PNNL

Abstract

In order to evaluate the potential impacts to the public from radioiodine in a nuclear event, it is vital to expand our understanding of the interaction of molecular iodine with various surfaces. There are many potential surfaces that iodine could interact with in and around a nuclear facility, including stainless steel. This study, carried out at ambient temperature, pressure and humidity, demonstrates the highly adsorptive nature of molecular iodine on two types of austenitic stainless steel, 304L and 316L. In the authors review of available literature, Fe is the only metal in stainless steel that is assumed to react with gas-phase molecular iodine. By using a novel approach which combines Inductively Coupled Plasma-Optical Emission Spectroscopy (ICP-OES) with surface Energy Dispersive X-ray Spectroscopy (EDS) there is evidence of the formation of metal iodides that have not previously been verified or quantified. Samples exposed to gaseous molecular iodine formed an iodine containing corrosion product visible by scanning electron microcopy (SEM).

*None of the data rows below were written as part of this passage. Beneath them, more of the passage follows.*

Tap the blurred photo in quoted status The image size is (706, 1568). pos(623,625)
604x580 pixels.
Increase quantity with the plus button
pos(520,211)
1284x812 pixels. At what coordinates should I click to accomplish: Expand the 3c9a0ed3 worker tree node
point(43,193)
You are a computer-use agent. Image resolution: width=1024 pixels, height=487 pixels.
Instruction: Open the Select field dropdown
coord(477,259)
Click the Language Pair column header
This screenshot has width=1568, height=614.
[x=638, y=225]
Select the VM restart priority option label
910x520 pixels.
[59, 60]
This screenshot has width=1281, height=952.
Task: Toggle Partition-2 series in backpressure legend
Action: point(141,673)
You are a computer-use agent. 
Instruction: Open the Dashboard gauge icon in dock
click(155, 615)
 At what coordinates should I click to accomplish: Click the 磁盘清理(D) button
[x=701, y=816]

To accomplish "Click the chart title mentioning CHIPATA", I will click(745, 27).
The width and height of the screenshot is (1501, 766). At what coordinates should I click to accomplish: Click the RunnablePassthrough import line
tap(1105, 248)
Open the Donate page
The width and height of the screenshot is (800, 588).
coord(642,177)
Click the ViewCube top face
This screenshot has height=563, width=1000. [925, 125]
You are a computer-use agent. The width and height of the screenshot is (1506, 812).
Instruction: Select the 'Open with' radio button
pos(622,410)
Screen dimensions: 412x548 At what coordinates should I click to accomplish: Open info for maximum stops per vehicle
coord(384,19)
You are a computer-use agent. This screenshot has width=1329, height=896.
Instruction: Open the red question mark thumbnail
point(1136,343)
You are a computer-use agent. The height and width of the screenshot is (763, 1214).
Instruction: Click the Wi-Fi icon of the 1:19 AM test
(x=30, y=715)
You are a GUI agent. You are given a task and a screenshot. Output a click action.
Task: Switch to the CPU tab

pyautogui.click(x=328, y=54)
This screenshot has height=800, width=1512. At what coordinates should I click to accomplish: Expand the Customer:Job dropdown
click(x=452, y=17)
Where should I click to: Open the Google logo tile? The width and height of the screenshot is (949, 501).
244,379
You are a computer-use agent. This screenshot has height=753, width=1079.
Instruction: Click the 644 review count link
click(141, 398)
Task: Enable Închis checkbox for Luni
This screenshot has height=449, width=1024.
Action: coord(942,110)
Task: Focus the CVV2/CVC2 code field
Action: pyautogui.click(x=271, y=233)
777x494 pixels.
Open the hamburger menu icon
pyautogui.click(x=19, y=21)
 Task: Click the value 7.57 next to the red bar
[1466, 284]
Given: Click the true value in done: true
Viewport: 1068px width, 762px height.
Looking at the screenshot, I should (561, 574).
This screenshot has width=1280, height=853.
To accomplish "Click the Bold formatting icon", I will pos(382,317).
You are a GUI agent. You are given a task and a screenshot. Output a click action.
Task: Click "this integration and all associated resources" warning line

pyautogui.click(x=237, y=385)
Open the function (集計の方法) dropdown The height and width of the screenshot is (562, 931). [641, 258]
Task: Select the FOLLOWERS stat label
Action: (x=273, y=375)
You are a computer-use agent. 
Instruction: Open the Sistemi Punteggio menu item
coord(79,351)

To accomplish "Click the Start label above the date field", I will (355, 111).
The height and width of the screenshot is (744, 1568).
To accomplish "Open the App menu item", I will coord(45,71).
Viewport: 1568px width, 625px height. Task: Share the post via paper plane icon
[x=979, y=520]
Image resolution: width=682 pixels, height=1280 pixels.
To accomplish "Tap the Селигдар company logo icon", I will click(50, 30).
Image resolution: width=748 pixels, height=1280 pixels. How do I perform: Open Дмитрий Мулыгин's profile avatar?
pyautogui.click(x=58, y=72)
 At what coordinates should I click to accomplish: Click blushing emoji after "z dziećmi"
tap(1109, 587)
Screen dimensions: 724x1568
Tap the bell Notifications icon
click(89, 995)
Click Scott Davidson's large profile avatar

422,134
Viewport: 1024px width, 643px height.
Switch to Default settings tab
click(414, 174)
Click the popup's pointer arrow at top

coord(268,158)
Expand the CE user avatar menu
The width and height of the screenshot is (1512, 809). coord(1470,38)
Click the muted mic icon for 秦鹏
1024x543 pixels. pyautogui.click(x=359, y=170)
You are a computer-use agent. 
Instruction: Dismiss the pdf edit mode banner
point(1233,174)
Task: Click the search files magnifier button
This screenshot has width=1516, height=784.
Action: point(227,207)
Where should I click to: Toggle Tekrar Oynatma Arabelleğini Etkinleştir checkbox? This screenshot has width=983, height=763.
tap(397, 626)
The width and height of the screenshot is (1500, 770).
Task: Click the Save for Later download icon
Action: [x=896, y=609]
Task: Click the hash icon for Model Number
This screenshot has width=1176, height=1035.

Evaluation of the metals in the corrosion region using EDS was compared to a water leach of the same samples analyzed using ICP-OES. A comparison of the results provide evidence that the water leachate is representative of the corrosion layer and not the base material. Furthermore, it provides confirmation of metal iodide formation with minor stainless-steel constituents including: FeI2, NiI2, MnI2 and CrI2.